Tokyo et Séoul restent divisés sur la question des « femmes dites de réconfort »

Le Japon et la Corée du Sud restent divisés sur la question des « femmes dites de réconfort en temps de guerre », cinq ans après que les deux pays ont considéré la question comme réglée.

En décembre 2015, Tokyo et Séoul ont confirmé que le dossier était définitivement et irréversiblement classé.

Sur la base de cet accord, le gouvernement japonais a mis à disposition une somme d’environ 9,6 millions de dollars pour la création d’un fonds destiné à soutenir les anciennes « femmes dites de réconfort ».

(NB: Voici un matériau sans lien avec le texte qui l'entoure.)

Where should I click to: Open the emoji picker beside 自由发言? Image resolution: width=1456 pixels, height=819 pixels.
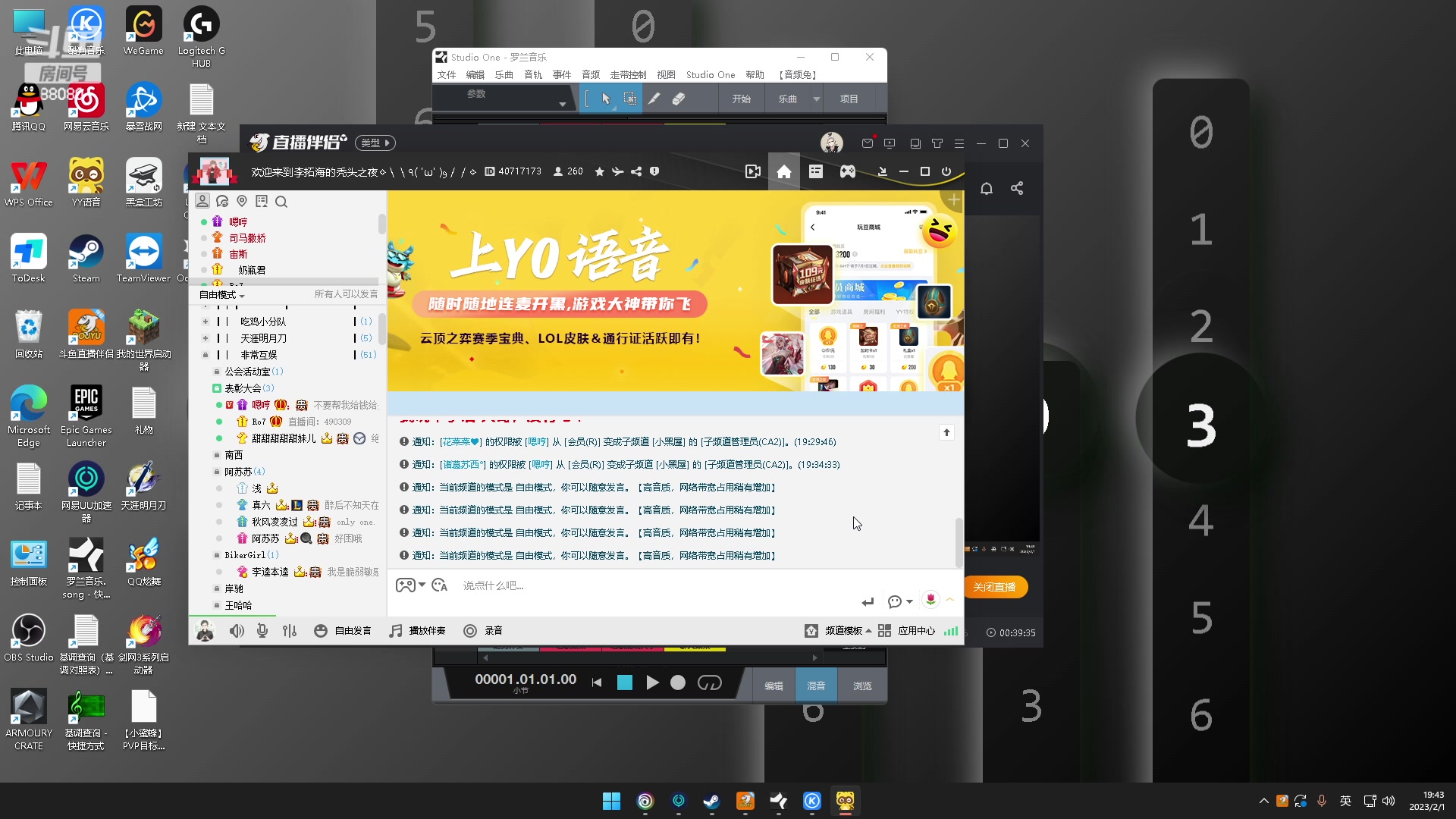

Cependant, l'administration du président Moon Jae-in, qui a pris le pouvoir en 2017, a critiqué l'accord. Pour Moon Jae-in, cet accord ne reflète pas la voix de ces femmes. Le gouvernement sud-coréen a annoncé unilatéralement la dissolution du fonds.

Le ministre japonais des Affaires étrangères, Motegi Toshimitsu, a déclaré que l'accord de 2015 est une promesse entre nations, ajoutant qu’elle doit être tenue par les nouveaux gouvernements.

Les liens entre le Japon et la Corée du Sud se sont également détériorés en raison de la question du travail en temps de guerre.

Les responsables japonais affirment qu'ils prévoient de maintenir les échanges entre hauts responsables et législateurs des deux parties afin de tenter de trouver des moyens de résoudre ces questions.